_WHAT IS NEEDED_:
Copy the lines of the listing below word for word, starting at the line that contains "Maximize the Settings window" and ending at the line that contains "pos(321,19)", with both of those lines included, and leave out the pictures.

_DATA FOR PROCESSING_:
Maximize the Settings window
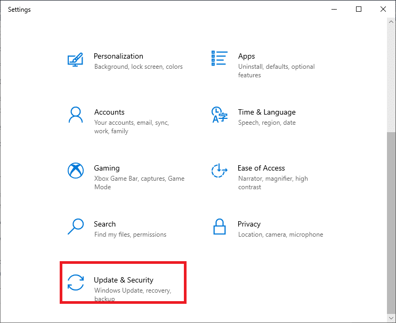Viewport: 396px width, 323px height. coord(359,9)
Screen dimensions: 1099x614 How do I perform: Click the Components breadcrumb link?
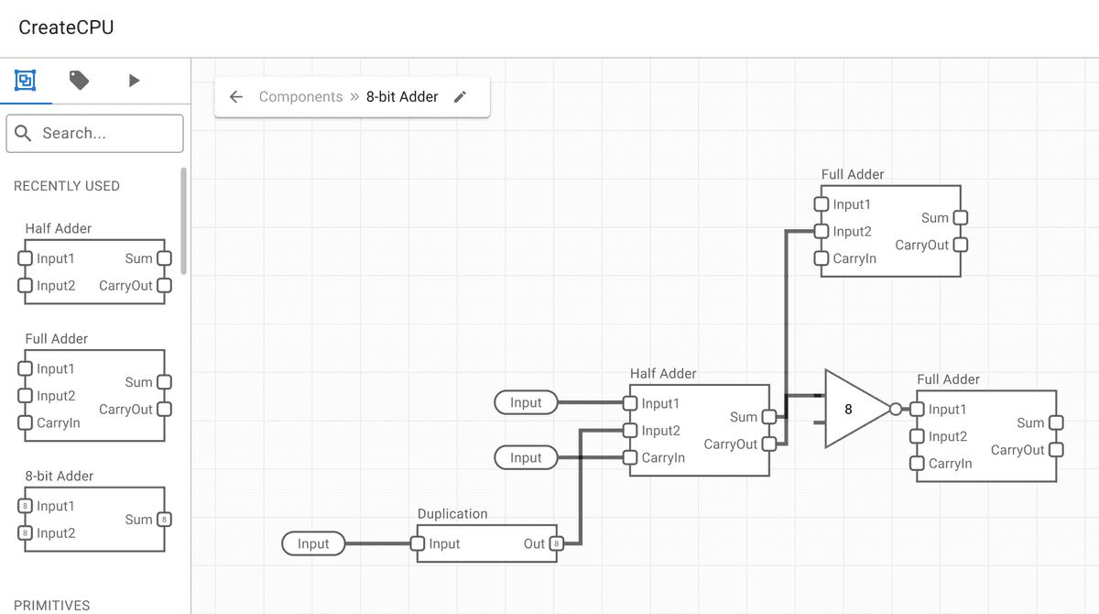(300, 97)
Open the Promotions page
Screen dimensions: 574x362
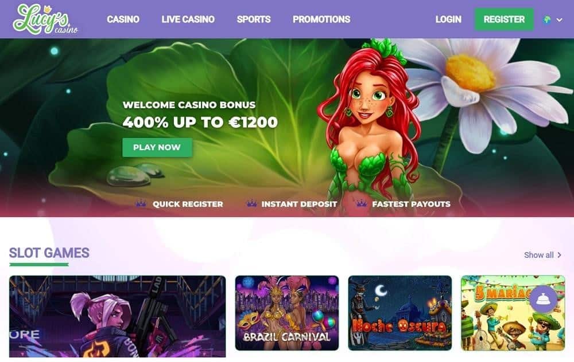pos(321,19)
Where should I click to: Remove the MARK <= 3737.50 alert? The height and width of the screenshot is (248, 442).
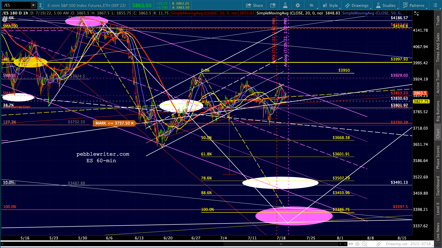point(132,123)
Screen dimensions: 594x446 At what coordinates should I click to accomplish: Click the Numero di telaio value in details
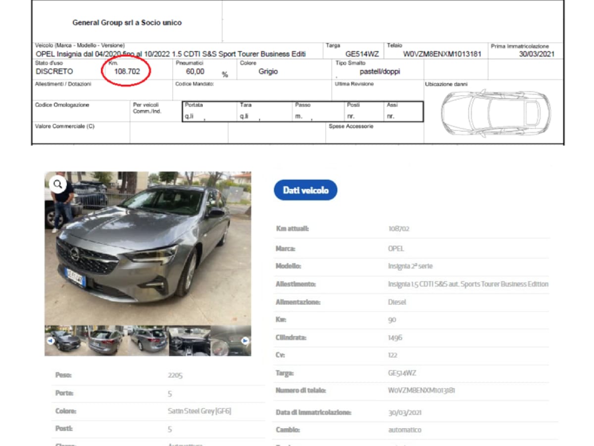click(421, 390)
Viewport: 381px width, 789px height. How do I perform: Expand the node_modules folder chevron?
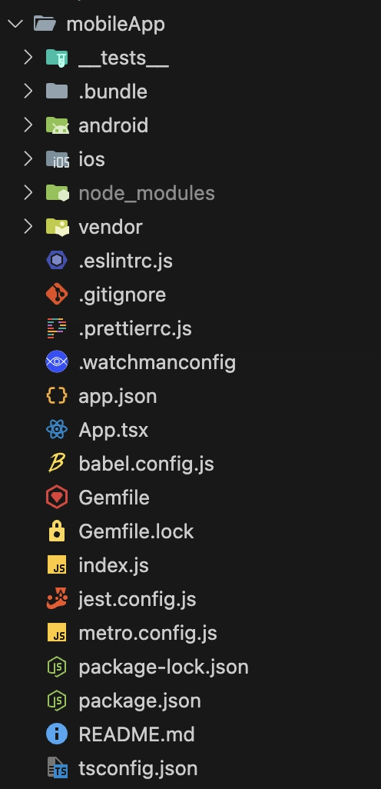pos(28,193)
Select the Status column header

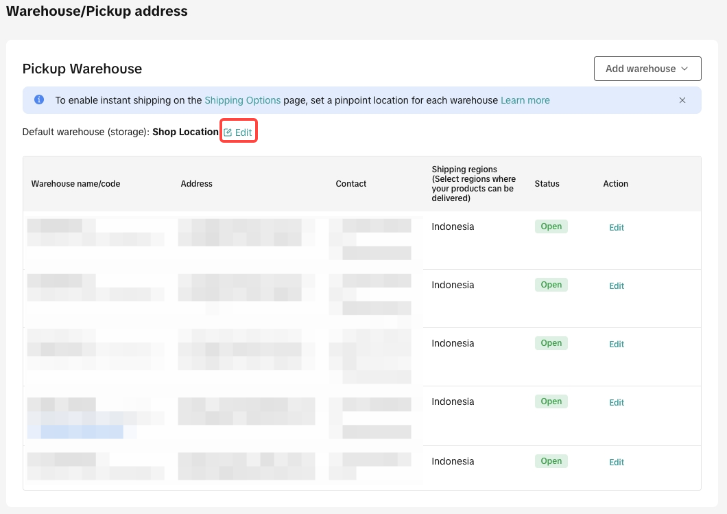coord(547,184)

---

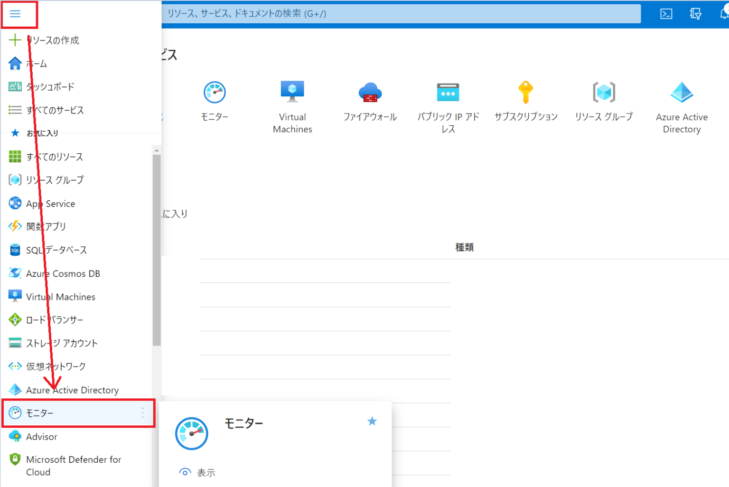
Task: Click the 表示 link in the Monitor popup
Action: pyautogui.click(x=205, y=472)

* * *

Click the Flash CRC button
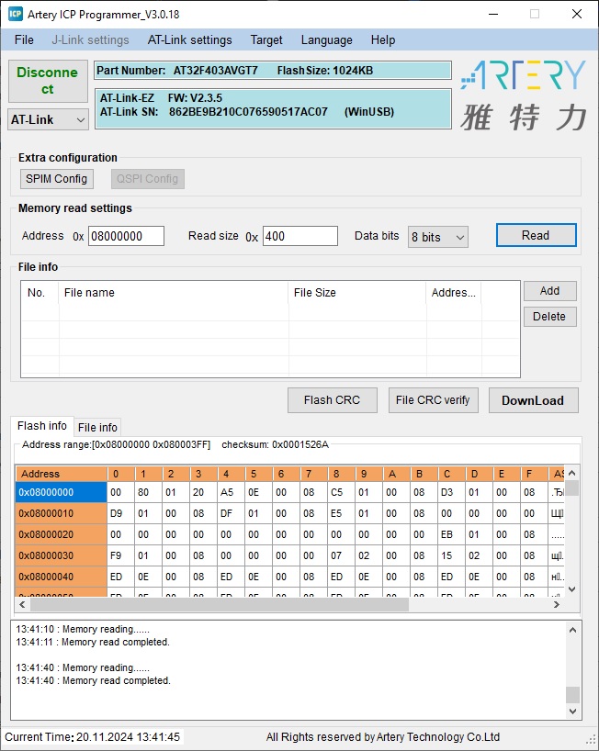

_OUTPUT BELOW_:
Maximize the Settings window
Viewport: 396px width, 323px height. coord(359,9)
Screen dimensions: 1099x614 How do I perform: Click the Components breadcrumb link?
(300, 97)
Open the Promotions page
Screen dimensions: 574x362
pos(321,19)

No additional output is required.